Interview with Denise DiFulco, Freelance Writer and Editor

Denise DiFulco is a freelance writer and editor whose articles have appeared in The New York Times, Washington Post, Ladies Home Journal, and numerous other publications. She is currently working on her first book, a historical novel that spans fifty years and four countries. She will be speaking on the Sunday morning panel "Historical Fiction: The Search for Research" at the 2013 Historical Novel Society Conference in St. Petersburg, Florida. Visit her website here.

1. What first got you interested in historical fiction?

I’ve always loved history. In college I majored in history, what some might call the “easy history” of the 20th century. But that period always fascinated me most. I was so obsessed with World War II that I would head up into the university archives to pull the West Point war atlases for the various theaters of operations. Sound easy?  Not really. Let’s just say I wasn’t necessarily seen as dating material in college.

2. How much research have you done for your novel?

Sometimes I feel as if it never will be done. There’s always more to read, more to learn. Already I’m nearly four years into my research, which includes genealogical inquiries since the book is loosely based on my maternal grandfather’s life story. Part of the issue is that the novel spans so many years and so many countries. It starts in Germany in 1910, detours to South America in the early 1930s, then finishes in Cuba at the time of Castro’s Revolution. Getting the details and tone just right for each time period and setting has been time consuming, to say the least. Most days I just want to put words on the page, but first I need to know what that stewardess would have worn on a flight in 1953. What kinds of planes were even in the air then?

3. How do you organize your research?

For this book I began with a simple timeline, combining key dates from my grandfather’s life with major world events, as well as local history in the places where he lived. In many ways he was a victim of history, so it was critical for me to know what his mindset might have been at a particular time. I also maintain a bibliography to keep track of what materials I’ve read and what I’d still like to read. Beyond that, Scrivener helps me to stay organized. I can keep character notes and old photos and maps all in one place that’s accessible with a single click. The other thing I’ve found useful is Google Maps. I mapped all the locations where my characters live and work, so I can see how they would move about and also know what was in their range of vision. It has been invaluable for scene setting because I can imagine the physical world as they viewed it. It also helps me understand better how they went about their daily lives.

4. For you, what is the line between fiction and fact?

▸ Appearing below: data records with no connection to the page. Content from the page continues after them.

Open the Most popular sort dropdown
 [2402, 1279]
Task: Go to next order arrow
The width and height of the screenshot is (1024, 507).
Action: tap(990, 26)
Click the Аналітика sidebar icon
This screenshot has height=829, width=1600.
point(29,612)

Since I’m writing about people who actually existed and of whom some record exists, that line would appear to be quite thin. But while the story follows the trajectory of my grandfather’s life, ultimately the main character is not actually him. It’s something of which I’m constantly reminding myself. In fact, it wasn’t until I finally divorced the real person from my protagonist that I was able to progress with the story. One of the reasons I’m writing this novel is because there is so much I don’t know about what actually happened to my grandfather. I’m imagining his life for him, which by definition makes this fiction. Above all, I want to be true to the time, the settings, the history—the things that are measurable and real. 

1 comment:

Anonymous said...

Great Q and A. It's interesting to get a little insight into the important intertwining that research with imagination play in writing historical fiction. Denise's observation that it wasn't until she "finally divorced the real person from my protagonist that [she] was able to progress with the story" really resonates with me. I don't write historical fiction (at least not at the moment), but many of my stories are grounded in real-life experience and it's only when I let go of the concreteness of the initial memory and let creativity take over, that the story really blossoms. Thanks, ladies!